# Why Bother?



## akimade (Nov 18, 2013)

Two stone throws away from Sam Lord’s Castle,
many heartbeats away from Toronto
I lay white sand clenched in my pointy-fingered hard hands
White couples cross pass me
Noticeably in love from whence I was a boy
Caribbean couples pass me by
Too close to my envy
Why even bother move?
Why even bother leave?

Single again without that hope of long standing coupledom
Atlantic breezes sand my already gritty eyes
Why even bother move?
Sea flies continually dart at me like some piece of day old meat
Why even bother leave?
It’s not like I have anyone to call me back

Like the stone edged cliffs along the east coast
I feel battered and weathered
Shaped and defined by the uncertain current of the sea
I wonder which wave is going
To enter my life again
So I don’t have to bother move
So I don’t have to bother leave

Pounding against the walls of my demise
I quiver to imagine the calls of the concrete city
Trembling I embark upon the trade winds to the west
Into the polar easterlies of a shattered dream, Toronto
Home again
Into his arms, I return to a fading breeze
Shuddering, why did I even bother return?
Here again, he can’t even be bothered

It’s time to let go


----------



## dannyboy (Nov 19, 2013)

why the absence of to after bother?

And I would like to see you use commas (etc) to set the pauses, the breaths, etc.

Enjoyable read, well done.


----------



## akimade (Nov 19, 2013)

Thank you for the feedback. I'm really new at this and this is my first post ever. I appreciate the comments, in regards to grammar. I know it needs to be drastically improved there. In reference to the comment of the absence of "to", I believe it has to do with the way I actaully speak. Thank you again.


----------



## escorial (Nov 19, 2013)

I found it a frustrating read with why bother but if that was your intention..job done..enjoyed.


----------



## akimade (Nov 19, 2013)

Last thing I want to do is frustrate anyone. Appreciate the comments.


----------



## Pandora (Nov 19, 2013)

The hard images almost hurt, rocks, salty breeze in the eyes, pounding, quiver, concrete city
words choices the reader feels. I feel _Why Bother_ . . . I feel defeated.

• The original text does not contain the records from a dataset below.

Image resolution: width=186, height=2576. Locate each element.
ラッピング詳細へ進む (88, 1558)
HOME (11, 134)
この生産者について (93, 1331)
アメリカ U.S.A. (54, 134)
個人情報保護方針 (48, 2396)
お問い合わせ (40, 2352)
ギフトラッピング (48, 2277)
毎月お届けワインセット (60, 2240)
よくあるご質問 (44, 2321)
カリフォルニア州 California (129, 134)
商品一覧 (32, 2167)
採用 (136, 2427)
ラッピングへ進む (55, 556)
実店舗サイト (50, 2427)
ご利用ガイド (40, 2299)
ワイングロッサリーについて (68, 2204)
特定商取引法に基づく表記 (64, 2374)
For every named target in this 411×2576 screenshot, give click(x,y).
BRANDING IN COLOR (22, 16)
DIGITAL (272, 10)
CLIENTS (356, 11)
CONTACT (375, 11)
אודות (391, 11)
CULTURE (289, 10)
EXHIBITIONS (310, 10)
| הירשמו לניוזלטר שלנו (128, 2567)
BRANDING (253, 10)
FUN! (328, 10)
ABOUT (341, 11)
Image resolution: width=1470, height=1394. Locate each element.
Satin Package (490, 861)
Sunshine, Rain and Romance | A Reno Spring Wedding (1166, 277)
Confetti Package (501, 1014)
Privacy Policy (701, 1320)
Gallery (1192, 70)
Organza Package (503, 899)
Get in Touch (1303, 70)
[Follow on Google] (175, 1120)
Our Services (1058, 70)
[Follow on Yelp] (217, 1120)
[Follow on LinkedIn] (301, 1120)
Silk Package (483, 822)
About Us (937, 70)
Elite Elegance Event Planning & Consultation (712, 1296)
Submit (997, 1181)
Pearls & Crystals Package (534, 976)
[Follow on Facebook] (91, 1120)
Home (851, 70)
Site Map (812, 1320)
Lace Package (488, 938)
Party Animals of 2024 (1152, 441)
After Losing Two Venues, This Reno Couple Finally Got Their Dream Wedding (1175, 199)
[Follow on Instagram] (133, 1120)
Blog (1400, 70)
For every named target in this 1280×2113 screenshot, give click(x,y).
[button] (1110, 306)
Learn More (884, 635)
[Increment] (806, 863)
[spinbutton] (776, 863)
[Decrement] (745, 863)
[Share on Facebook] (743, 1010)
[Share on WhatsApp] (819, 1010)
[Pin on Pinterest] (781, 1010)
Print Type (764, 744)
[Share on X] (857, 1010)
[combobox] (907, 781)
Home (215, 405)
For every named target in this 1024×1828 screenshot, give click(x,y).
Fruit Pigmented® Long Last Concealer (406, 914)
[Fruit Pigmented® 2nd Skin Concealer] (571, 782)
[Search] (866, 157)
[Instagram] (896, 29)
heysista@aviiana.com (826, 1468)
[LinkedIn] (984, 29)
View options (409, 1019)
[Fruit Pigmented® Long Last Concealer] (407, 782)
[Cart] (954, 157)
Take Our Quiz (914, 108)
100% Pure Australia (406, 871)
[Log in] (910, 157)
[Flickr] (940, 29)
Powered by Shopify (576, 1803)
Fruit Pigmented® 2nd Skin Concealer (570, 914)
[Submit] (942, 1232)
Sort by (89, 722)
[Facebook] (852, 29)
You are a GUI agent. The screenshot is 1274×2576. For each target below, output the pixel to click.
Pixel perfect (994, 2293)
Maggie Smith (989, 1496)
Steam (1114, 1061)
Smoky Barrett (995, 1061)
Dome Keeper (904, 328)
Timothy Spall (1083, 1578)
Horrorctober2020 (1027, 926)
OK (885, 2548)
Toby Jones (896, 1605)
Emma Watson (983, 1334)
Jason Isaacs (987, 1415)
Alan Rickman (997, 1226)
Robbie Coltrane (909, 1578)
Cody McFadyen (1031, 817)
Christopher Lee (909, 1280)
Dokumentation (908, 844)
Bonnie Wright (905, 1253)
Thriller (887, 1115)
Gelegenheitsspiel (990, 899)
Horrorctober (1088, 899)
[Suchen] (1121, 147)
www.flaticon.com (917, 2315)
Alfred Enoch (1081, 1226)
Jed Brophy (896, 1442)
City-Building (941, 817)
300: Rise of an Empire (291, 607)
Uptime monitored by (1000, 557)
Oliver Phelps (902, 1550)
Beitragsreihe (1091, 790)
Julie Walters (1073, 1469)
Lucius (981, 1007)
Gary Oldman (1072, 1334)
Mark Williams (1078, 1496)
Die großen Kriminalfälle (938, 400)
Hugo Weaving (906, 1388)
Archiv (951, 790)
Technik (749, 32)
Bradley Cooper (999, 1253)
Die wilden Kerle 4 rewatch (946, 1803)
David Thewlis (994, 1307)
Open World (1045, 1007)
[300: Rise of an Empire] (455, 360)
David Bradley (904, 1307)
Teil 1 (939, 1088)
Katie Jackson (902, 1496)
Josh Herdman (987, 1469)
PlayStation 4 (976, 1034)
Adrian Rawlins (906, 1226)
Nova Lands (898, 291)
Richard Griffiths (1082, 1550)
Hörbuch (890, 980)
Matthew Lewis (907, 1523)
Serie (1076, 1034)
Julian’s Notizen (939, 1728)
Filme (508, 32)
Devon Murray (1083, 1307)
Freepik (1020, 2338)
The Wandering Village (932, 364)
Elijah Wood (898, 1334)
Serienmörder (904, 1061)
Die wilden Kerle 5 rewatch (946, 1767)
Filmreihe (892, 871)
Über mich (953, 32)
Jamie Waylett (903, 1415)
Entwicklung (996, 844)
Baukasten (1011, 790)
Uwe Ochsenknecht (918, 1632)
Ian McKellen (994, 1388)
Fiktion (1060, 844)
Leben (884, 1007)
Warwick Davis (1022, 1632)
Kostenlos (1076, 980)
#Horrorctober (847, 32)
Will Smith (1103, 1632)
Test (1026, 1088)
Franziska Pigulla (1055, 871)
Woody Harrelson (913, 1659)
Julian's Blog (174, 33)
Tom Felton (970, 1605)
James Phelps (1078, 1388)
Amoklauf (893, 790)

then the unhappy unfulfilled ending, giving up and in. Reminds me of 'push me pull me pull me out!'
from the same recipe in life.

Great write akimade you'll have to bother to let go, their is much determination in that. Kind of the cure for
why bother.


----------



## akimade (Nov 19, 2013)

Thank you Pandora, I appreciate your words and welcome your insight into the emotions this piece has evoked in you.


----------



## Kevin (Nov 19, 2013)

Nothing like a break-up to brighten your mood. That's what it's about, right?

*... from whence *- I didn't get this. Since?


I was thinking that you could trim a lot from this to get a more focused message, for instance:
*Like the stone edged cliffs along the east coast*    The cliffs in this could be anywhere, and I as the reader have no idea where this east is. More to the point is that it doesn't matter. What matters is that they are _like_ something, your feelings...  battered. Jat. 

Welcome to the Poetry threads.


----------



## Gumby (Nov 19, 2013)

Your title is very fitting, you've done a great job of capturing that question and feeling, in this poem. I would agree with danny on the punctuation needed to guide the reader in how you want this read.

for example:

I lay white sand clenched in my pointy-fingered hard hands— this makes it sound like you are laying sand in your hand, when I think you really meant that you are laying with white sand clenched in your hand.

Like this: I lay, white sand clenched in my pointy-fingered, hard hands.

I echo Kevin, welcome to the poetry board.


----------



## akimade (Nov 19, 2013)

It was about a break up. I could substitute to the word "since" and I believe the word "whence" popped into my mind when I was writing it in the former British colony of Barbados. Thank you Kevin for the comments on being more focused and to consider trimming. I'm loving this feedback and thank you for taking the time.


----------



## akimade (Nov 19, 2013)

Thanks Gumby. I truly have to polish up on my punctuation and I appreciate the feedback.


----------



## Jacob M. Mossholder (Nov 20, 2013)

It looks like the gang has given you some great advice. I am in full support of reducing some of the imagery while strengthening the purpose.

I'm with you though. The concrete is nothing more than an fortified maze wall.


----------



## akimade (Nov 20, 2013)

Thank you also Jacob. I've got my work cut out for me and I'm excited by it all. As for that concrete city, it is my home, and have come to love it...Toronto. Despite the recent news and events of our lovely Mayor!


----------



## Jacob M. Mossholder (Nov 20, 2013)

It is a gorgeous place, but I've always preferred the sandy shores. As for Toronto and Mayor Ford, how does the saying go? Any publicity is...


----------